A comparative study of Moroccan and Quebecois contexts
This research is part of a global context where identity tensions are strong and where certain debates related to diversity are often crystallized around exclusive categories such as them/us. What group(s) do children of mixed couples identify with? One group? Several? Do they define themselves as mixed? Are they creating new identifications? What images do we send back to them? Have they experienced racism or discrimination? Do the reactions of others have an impact on their identifications?

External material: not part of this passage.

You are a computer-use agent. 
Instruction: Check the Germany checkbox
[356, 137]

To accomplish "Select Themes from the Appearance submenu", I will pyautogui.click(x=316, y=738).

This comparative research project is the result of a long and fruitful transnational collaboration between two Quebec anthropologists, one working in Morocco (Catherine Therrien) and the other in Quebec, in Montreal (Josiane Le Gall). Our paths crossed because we were fortunate, albeit a few years apart, to be both supervised by the same thesis director Deirdre Meintel in the anthropology department of the University of Montreal. First of all, we each carried out a study on mixed couples, Josiane and Deirdre Meintel in Quebec and Catherine in the Moroccan context. Together, we subsequently edited special issues of scientific journals and organized international conferences. Reading and discussing with each other the books in which we had published the results of our research, we were fascinated to discovered that, despite the different contexts, several results were similar. We therefore set ourselves the challenge of comparing our results by co-authoring several scientific publications. It strengthened our bond and our desire to work together. This comparative project on the children of mixed couples is therefore the continuation of this wonderful collaboration.
This research aims to describe and understand the process of identity construction of descendants of mixed couples in very different national contexts (Morocco and Quebec). Using a qualitative and comparative approach, the research aims to document the main choices of children of mixed couples in relation to identity markers transmitted or not by their parents. It also aims to examine their sense of belonging, and to identify the various elements that have contributed to the process of constructing the identity of these descendants of mixed couples.
Methdology of the comparative project
Since 2019, two research fields have been carried out in parallel, one in Morocco and one in Quebec. The same research methodology is applied to both studies: semi-structured individual interviews carried out with men and women descendants of mixed couples who have been mainly socialized in the contexts of the study as well as cross-narratives with members of the family (grandparents/parents/siblings) of some of the participants. We use the same interview guide articulated around parental identity projects and choices made by young people, family dynamics surrounding the socialization process, the identification process, transnational practices and relationships with members of the family/kinship as well as the relationship to Moroccan/Quebecois society.
Impact of research
On both sides of the Atlantic Ocean, the fallout will affect both the scientific community and the wider public (civil society, public institutions, schools, decision-makers, the general public). With other colleagues interested in similar themes (Karine Geoffrion and Francesco Cerchiaro), we are currently working on a collective book on mixed families in a transnational world, and a special double issue of a scholarly journal on mixed Muslim/non-Muslim families. These various publications will see the light of day sometime in 2021.
* The term child refers here to the position of the individual in the mixed family. It is a definition in terms of generation rather than of age.